__PAGE EXTRACT__.
So someone won the record-breaking Powerball jackpot. Well, two people actually -- one in Missouri, one in Arizona. You really thought it was going to be you this time, didn't you?

Yesterday, you were envisioning what you would wear as you waved at the TV cameras with your giant check. Today, you're reminding yourself that you were probably more likely to have been killed by a fallen vending machine than to have won.

You shake vending machines when they eat a dollar or two of yours and don't provide anything in return. And yet lotteries eat billions of dollars in Americans' money every year -- money a lot of the people playing cannot afford to lose -- without giving most of us anything.

It might be worth trying to shake up the system a bit, with a concept called "prize-linked savings." Part financial planning, part behavioral economics, PLS products attempt to make saving money fun. One way to do so is through lotteries, where the more you save (up to a certain limit), the more chances you have to win big. And if, heaven forbid, you don't win big, the money you paid into the system remains yours.

In January 2009, the Doorways to Dreams Fund helped launch "Save to Win," the first scaled PLS program in the U.S., in eight Michigan credit unions. Members of the credit unions were given the chance to save in a 1-year, balance-building share certificate that earned interest; the accounts required only $25 to open, and each $25 added gave the account-holder a raffle entry (up to 10 per month) for monthly prizes and a $100,000 annual grand prize. By 2011, STW Michigan had over 25,000 unique accounts, with over $40 million saved at dozens of participating credit unions. This year, the prize design was altered to offer more chances to win at lower levels and a STW program was launched in Nebraska credit unions. (North Carolina and Washington state will launch STW programs in 2013.)

__WHAT IS NEEDED__.
What does the passage on lotteries and prize-linked savings say, in two sentences?

[Data on locating visible targets]
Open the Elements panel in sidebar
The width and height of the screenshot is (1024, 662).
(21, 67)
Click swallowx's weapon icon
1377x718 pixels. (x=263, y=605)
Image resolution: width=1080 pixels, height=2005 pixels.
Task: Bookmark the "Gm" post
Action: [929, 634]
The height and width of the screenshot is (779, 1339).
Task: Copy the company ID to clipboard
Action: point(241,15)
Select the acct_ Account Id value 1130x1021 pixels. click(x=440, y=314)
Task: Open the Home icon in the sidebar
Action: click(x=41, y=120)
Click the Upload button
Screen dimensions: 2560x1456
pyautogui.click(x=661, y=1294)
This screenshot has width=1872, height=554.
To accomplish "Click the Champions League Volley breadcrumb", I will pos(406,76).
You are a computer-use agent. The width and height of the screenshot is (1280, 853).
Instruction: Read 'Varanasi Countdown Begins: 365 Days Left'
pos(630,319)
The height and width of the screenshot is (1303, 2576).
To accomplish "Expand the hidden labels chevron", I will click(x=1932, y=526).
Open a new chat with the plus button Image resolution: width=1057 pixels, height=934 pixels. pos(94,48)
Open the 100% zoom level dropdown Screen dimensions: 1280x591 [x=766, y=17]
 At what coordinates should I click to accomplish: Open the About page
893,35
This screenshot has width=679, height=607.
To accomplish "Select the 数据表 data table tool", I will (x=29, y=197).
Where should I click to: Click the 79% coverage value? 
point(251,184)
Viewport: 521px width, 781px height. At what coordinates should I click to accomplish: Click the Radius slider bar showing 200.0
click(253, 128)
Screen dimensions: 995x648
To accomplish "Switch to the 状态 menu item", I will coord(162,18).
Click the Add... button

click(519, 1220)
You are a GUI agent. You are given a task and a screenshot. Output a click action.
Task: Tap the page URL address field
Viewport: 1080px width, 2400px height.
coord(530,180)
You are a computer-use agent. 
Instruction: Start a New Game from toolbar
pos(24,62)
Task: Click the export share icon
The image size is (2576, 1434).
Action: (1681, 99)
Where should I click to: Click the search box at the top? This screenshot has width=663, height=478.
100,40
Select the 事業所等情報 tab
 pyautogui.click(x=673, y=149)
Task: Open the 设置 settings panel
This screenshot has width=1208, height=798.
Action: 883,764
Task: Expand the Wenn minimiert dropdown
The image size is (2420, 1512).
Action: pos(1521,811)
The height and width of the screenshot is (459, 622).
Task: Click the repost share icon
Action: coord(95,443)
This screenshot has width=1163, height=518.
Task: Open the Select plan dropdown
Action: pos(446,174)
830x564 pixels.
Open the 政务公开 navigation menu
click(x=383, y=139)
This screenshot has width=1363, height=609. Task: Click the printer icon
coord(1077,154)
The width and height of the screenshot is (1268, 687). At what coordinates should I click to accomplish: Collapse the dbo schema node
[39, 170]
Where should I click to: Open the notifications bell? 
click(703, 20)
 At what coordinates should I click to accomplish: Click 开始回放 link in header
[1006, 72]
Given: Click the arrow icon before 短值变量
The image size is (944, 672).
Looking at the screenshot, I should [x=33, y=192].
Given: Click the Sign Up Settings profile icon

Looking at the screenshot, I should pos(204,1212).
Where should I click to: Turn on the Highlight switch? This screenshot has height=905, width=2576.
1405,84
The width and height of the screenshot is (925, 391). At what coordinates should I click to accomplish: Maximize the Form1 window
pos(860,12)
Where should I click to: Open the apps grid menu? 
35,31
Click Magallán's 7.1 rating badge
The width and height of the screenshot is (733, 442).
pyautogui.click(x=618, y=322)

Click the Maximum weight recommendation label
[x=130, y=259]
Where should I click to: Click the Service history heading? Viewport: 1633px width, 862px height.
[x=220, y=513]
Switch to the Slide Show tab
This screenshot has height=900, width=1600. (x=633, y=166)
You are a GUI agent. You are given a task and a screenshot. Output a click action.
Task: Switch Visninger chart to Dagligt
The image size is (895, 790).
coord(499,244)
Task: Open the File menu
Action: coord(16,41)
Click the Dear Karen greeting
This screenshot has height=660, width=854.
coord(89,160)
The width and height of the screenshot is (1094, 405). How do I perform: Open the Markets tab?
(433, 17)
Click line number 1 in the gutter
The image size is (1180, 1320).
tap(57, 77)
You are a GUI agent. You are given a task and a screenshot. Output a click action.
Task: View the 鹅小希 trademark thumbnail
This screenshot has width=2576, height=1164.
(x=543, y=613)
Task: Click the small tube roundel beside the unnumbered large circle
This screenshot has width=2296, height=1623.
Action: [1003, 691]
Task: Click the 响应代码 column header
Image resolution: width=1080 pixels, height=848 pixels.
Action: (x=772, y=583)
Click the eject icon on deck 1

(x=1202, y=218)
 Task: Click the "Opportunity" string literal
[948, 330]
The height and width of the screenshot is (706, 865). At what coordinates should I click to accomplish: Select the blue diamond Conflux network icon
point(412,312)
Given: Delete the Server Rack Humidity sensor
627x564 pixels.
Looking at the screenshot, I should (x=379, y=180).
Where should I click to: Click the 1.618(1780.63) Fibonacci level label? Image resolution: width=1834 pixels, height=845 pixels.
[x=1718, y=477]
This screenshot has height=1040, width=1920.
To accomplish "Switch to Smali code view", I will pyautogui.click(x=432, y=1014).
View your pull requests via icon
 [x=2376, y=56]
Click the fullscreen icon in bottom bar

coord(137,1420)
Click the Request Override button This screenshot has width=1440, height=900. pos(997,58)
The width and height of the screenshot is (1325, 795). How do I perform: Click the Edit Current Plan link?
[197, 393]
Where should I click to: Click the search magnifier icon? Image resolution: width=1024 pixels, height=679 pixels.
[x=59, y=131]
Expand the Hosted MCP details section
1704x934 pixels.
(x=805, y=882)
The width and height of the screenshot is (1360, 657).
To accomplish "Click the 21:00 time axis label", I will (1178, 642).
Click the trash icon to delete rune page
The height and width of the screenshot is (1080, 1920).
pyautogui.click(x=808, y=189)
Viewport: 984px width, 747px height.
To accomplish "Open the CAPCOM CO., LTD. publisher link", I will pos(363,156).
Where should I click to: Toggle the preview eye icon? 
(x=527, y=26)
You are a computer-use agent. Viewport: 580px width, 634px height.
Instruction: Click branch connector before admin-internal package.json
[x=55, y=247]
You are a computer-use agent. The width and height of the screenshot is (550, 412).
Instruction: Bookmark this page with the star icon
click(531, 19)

__CORRECT ANSWER__.
Lotteries take billions of dollars from Americans every year without giving most players anything, but prize-linked savings programs use lottery-style prizes to make saving fun while the money paid in stays the saver's. One such program, Save to Win, began in eight Michigan credit unions in January 2009, reached over 25,000 accounts and over $40 million saved by 2011, and has since been launched in Nebraska credit unions.